As a result, a total of 15,153 and 46,474 synthons were generated for the reaction sequences A and E, respectively (Table 2). Further processing of these synthons followed the workflow shown in Figure 5. The workflow included virtual coupling, application of the exclusion filters (addressing the reactivity features), and duplicate removal (performed with the InChI key representations [Heller et al., 2015] to increase the performance). The synthons with negative overall reactivity feature were excluded from the process prior the coupling. As for the steric factor, combinations of synthons with both negative features were excluded at the corresponding step. Table 3 summarizes the generation of the multibillion parts of the chemical space according to the methods A and E, as well as numbers of the readily accessible compounds that could be achieved.
Table 2.
# | Method | Reagents | Number of Synthons |
||
---|---|---|---|---|---|
No Reactivity Features | With Steric Features | Total | |||
1 | A | 1 | 467 | 196a | 663 |
2 | 4 | 6,706 | 1,271 | 7,977 | |
3 | 5 | 5,451 | 1,063 | 6,514 | |
4 | E | 2 | 41 | 0 | 41 |
5 | 3 | 52 | 0 | 52 | |
6 | 8 | 17,944 | 550 | 18,494 | |
7 | 9 | 26,434 | 646 | 27,080 | |
8 | 10 | 807 | 0 | 807 |
With steric hindrance at the free amino group (103), the protected amino group (82), or both (11).
Table 3.
# | Method | No. of Synthons | No. of Library Members after |
||
---|---|---|---|---|---|
Virtual Coupling | Exclusion Filters | Duplicate Removal | |||
1 | A | 15,154 | 34,450,924,014 | 32,733,348,058 | 27,297,397,644 |
2 | E | 46,474 | 1,748,296,098 | 1,748,296,098 | 1,563,752,616 |
3 | Total | 60,431 | 36,199,220,112 | 34,481,644,156 | 28,861,150,260 |
As it is obvious from Table 3, the number of the “core” (bifunctional) building blocks, as well as sufficient and comparable accessibility of both “capping” reagents types are the key parameters affecting the size of the generated chemical space. Even with reasonably decreased sets of the “capping reagents,” multibillion numbers are easily achieved (as in the case of method A). For method E, both limited availabilities of the azide-containing bifunctional building blocks 2 and 3 and very different accessibility of the reagents 8/9 and 10 are responsible for the fact that the size of the resulting chemical space could only exceed a billion of structures. Nevertheless, even with all these limitations, we could generate a chemical space containing nearly 29 billion of readily accessible compounds using only two reaction sequences. As it was mentioned in the Introduction, this chemical space can be accessed either directly as a pre-enumerated database or through a feature-tree based search engine that performs generation of the corresponding structures upon a query. The current versions of the REAL Database and REAL Space include 0.27 and 9.9 billion members obtained according to methods A or E (since additional cut-offs on the physico-chemical and structural properties, as well as reagent availability, were applied).
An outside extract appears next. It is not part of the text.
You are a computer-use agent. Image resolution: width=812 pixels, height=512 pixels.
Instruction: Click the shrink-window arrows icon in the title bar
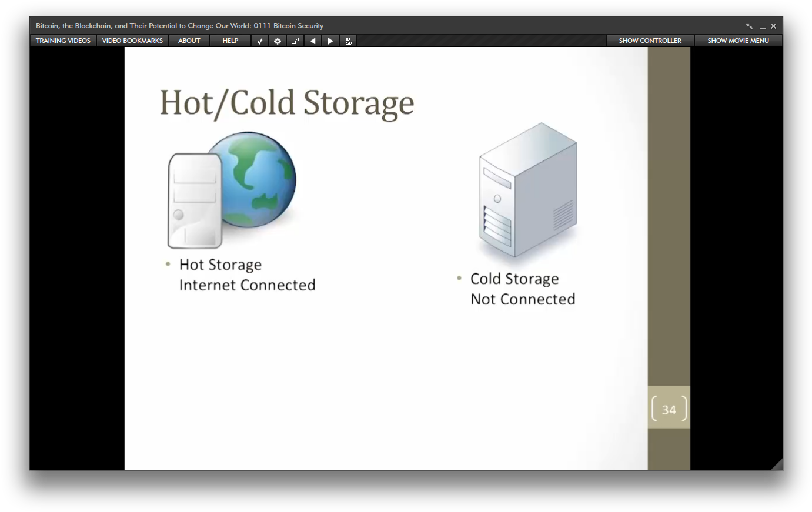point(749,26)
Predicted Physico-Chemical Descriptors
Over the last decades, it was stressed out that physico-chemical properties of the compounds are important to drug discovery since they have a critical impact on the attrition rate of drug candidates (Grygorenko et al., 2020). It is therefore important to understand the capabilities of the generated chemical space in terms of providing the so-called drug-like or lead-like compounds (Nadin et al., 2012). To address this point, we have calculated physico-chemical descriptors of common interest to medicinal chemistry, i.e., molecular weight (MW), the logarithm of octanol-water partition coefficient (sLogP) (Wildman and Crippen, 1999), hydrogen bond acceptor/donor counts (HAcc/HDon), topologic polar surface area (TPSA), rotatable bond count (RotB), and sp3-hybrid carbon atom fraction (Fsp3).
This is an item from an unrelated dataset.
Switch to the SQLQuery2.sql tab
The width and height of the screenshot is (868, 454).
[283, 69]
As it follows from Figure 6 and Tables 4 and 5, the part of the chemical space generated by method A complies well with the classical drug-likeness criteria (i.e., Lipinski and Veber rules), whereas method E tends to provide heavier, more lipophilic compounds with higher hydrogen bond acceptor count, polar surface area, and rotatable bond count, an obvious consequence of the less stringent pre-selection of starting building blocks 8–10. Of course, the percentage of the fitting chemical space members goes down rapidly when more stringent lead-likeness criteria are applied. Nevertheless, a considerable number of the compounds remains even after application of the most rigorous Churcher's rules (21.2, 0.95, and 22.1 Mln members by method A, E, and in total, respectively). Moreover, the significant fraction of the readily accessible “beyond-of-Ro5” members can be sometimes considered even advantageous taking into account the recently increased interest to such compounds in medicinal chemistry (DeGoey et al., 2018).
Table 4.
# | Method | MW | sLogP | HAcc | HDon | TPSA, Å2 | RotB | Fsp3 |
---|---|---|---|---|---|---|---|---|
1 | A | 440 | 2.61 | 5.3 | 1.5 | 93.7 | 6.4 | 0.56 |
2 | E | 502 | 3.15 | 7.8 | 1.3 | 112.1 | 8.3 | 0.51 |
3 | Total | 444 | 2.64 | 5.4 | 1.5 | 94.6 | 6.5 | 0.55 |
4 | DrugBanka | 395 | 2.05 | 5.1 | 2.4 | 96.9 | 6.4 | 0.47 |
Data for 2,470 drugs deposited in DrugBank (as of September 2020).
Table 5.
# | Method | Rule of 5a | + Veber's Rulesb | Rule of 4.5c | Rule of 4d | Churcher's Rulese,f |
---|---|---|---|---|---|---|
1 | A | 89.1 | 82.6 | 56.9 | 16.9 | 0.08 (21,167,934) |
2 | E | 48.4 | 40.4 | 24.3 | 7.4 | 0.06 (952,402) |
3 | Total | 86.9 | 80.3 | 55.1 | 16.5 | 0.08 (22,120,336) |
MW < 500, LogP<5, HAcc≤10, HDon≤5 (Lipinski et al., 1997).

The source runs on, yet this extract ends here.